Despite several financial mechanisms in place to support climate related interventions, the PS, who was addressing a climate change finance forum on Wednesday, said Africa still experiences low access to these funds.
Transparency has been a major issue on the part of the donors, he further argued, with most financing determined at a global level; leaving recipients blind to the pertinent parts of the funding process.
“There are a number of conditionalities set by funding agencies because they probably don’t have that fund in the first place and want to buy time. By the time you meet those conditionalities a year or two has already gone by,” he said.

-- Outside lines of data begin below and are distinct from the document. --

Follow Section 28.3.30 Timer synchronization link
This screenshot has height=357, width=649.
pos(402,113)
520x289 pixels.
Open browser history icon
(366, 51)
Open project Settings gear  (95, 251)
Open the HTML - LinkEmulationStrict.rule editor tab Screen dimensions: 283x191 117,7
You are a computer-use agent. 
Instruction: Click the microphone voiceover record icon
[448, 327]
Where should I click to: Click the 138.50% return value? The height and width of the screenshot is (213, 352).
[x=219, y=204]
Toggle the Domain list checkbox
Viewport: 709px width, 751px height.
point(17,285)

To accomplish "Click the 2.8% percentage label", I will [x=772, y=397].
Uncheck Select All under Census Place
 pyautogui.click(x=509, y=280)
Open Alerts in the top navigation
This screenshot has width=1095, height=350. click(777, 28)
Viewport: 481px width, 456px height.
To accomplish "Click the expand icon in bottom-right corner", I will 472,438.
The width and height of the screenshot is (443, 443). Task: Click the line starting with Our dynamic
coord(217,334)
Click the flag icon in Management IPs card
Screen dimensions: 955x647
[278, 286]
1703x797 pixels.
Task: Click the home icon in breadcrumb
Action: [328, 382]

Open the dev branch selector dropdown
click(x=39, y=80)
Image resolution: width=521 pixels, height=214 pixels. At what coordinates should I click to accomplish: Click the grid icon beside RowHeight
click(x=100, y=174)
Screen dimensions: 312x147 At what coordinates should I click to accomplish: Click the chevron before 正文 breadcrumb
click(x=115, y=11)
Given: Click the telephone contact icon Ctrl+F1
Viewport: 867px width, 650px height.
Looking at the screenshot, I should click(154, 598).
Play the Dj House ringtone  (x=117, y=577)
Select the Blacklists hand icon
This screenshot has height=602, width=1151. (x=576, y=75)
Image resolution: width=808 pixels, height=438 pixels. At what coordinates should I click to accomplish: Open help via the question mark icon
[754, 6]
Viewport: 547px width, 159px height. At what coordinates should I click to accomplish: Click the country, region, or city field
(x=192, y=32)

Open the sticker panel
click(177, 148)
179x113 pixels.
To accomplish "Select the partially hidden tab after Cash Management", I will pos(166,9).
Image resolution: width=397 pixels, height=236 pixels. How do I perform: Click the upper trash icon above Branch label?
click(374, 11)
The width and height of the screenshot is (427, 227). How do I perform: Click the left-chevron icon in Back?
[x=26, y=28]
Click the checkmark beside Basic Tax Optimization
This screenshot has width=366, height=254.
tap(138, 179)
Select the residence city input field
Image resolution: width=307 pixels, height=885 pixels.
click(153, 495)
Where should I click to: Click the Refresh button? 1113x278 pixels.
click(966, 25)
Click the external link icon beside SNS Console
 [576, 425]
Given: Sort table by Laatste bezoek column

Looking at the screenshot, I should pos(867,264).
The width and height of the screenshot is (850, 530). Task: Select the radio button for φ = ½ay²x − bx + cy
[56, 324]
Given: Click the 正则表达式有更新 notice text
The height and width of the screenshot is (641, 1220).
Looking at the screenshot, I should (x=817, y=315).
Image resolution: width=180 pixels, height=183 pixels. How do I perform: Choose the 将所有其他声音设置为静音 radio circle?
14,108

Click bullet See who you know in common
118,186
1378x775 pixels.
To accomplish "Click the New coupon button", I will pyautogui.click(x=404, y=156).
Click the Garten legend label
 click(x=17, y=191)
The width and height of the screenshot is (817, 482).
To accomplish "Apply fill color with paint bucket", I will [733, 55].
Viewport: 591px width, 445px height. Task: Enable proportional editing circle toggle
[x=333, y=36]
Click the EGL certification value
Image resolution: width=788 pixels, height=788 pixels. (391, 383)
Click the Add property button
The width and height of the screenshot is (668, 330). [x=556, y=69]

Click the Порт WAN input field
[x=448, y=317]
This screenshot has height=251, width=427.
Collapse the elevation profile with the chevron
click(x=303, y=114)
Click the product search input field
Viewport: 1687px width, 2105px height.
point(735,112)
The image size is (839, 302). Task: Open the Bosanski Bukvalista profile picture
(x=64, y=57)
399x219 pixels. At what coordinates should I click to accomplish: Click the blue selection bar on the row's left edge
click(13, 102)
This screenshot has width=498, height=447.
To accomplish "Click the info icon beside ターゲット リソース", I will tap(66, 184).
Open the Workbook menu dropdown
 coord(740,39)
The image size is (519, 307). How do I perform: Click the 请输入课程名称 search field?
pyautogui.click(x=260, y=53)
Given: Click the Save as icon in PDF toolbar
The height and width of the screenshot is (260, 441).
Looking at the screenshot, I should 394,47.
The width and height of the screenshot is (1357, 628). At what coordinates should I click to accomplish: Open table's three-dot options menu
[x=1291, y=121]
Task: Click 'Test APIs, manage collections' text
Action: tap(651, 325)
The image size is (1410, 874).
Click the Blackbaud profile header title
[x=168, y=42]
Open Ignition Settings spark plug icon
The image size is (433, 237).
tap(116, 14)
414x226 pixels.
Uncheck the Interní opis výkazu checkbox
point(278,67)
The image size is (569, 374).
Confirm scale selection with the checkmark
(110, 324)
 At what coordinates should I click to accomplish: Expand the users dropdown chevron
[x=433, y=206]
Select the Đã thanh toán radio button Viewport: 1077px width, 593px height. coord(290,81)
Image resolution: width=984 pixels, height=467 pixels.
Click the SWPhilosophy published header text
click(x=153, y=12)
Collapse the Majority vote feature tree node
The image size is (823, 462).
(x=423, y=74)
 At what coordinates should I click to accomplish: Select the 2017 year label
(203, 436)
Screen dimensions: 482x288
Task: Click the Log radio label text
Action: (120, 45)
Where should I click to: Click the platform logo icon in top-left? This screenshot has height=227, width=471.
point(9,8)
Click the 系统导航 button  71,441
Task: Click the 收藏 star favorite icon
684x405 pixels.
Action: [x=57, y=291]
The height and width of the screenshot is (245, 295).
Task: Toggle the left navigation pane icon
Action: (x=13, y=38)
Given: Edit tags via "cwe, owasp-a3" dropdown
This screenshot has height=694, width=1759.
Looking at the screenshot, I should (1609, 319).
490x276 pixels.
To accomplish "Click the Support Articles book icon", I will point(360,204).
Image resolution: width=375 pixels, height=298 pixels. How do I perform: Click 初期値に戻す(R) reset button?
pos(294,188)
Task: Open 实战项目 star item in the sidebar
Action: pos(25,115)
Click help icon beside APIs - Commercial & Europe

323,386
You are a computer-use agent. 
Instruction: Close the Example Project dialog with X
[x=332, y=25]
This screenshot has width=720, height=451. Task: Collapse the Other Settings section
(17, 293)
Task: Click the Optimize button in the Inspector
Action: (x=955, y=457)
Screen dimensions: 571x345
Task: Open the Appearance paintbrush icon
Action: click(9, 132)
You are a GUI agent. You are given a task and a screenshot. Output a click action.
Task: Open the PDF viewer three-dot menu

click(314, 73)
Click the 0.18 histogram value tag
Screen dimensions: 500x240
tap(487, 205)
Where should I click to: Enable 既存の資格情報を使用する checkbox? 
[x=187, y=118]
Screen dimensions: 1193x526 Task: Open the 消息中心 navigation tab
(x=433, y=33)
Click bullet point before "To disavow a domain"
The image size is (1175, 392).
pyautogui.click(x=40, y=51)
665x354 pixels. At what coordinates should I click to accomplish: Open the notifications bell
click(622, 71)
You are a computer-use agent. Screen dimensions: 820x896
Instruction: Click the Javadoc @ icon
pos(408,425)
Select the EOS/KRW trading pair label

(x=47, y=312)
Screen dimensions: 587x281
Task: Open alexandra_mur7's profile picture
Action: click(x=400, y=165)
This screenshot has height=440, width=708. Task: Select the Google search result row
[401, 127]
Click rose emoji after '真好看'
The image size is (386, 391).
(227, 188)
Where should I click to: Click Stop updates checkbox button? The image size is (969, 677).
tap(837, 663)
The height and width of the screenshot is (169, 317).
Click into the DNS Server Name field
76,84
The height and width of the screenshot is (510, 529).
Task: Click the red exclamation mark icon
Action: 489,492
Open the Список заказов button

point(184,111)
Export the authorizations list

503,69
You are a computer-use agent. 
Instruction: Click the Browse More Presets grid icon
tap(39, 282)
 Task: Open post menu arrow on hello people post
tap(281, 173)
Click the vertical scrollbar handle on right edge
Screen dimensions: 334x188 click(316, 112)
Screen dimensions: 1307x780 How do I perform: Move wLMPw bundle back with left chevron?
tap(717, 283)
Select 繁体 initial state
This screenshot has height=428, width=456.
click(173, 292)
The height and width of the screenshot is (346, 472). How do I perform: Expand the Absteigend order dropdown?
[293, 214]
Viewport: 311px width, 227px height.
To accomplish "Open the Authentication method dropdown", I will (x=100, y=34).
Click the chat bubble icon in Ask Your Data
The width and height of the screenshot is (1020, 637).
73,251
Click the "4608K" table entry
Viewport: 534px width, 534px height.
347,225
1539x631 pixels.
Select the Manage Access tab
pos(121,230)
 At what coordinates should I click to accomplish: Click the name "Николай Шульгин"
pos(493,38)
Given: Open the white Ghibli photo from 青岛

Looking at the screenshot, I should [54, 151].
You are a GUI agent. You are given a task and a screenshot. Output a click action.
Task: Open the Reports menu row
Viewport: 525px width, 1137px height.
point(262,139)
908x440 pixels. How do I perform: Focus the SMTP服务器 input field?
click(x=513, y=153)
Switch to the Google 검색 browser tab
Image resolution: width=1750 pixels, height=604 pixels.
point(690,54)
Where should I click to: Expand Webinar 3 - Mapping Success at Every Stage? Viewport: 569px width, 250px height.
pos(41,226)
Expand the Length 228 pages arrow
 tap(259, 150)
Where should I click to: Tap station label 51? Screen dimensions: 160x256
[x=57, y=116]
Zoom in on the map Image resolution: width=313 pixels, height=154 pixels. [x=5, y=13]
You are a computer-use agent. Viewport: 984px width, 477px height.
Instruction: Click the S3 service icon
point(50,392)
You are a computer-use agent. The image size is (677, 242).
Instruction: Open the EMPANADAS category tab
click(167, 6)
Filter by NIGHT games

However, beyond mobilising funding, African Development Bank Kenya Resident Representative Jeremiah Mutonga, said simplifying existing climate funds will help to improve access to financing.
“There are a number of funds with different criteria and that increases transaction costs. With regard to that on the government and partner side it makes it a bit more challenging to plan your budget cycles and to integrate the expected funding into your budget,” he explained.
According to the IPCC report of 2007, Africa is expected to experience approximately one and a half times as much warming as the global average with devastating impact on agriculture.
From the domestic end the government has made efforts to boost its environmental portfolio with plans to increase Kenya’s forest cover, reduce emissions and promote water harvesting.
“Vision 2030 says 7.6 billion trees need to be grown by 2030. Our target is to achieve doubling of our energy generation by 2017 from the current capacity of 1190 megawatts to 3000 megawatts, to minimise reliance on thermal generation which is affecting climate change,” PS Mohamed highlighted.
This year alone the Kenyan government borrowed $1.3 billion, from development partners, to improve production and transmission in the energy sector.
The three-day Climate Change Finance and Development Effectiveness in Africa forum will tackle issues surrounding Africa’s vulnerability to climate change, links between climate change and development and access to climate change financing among others.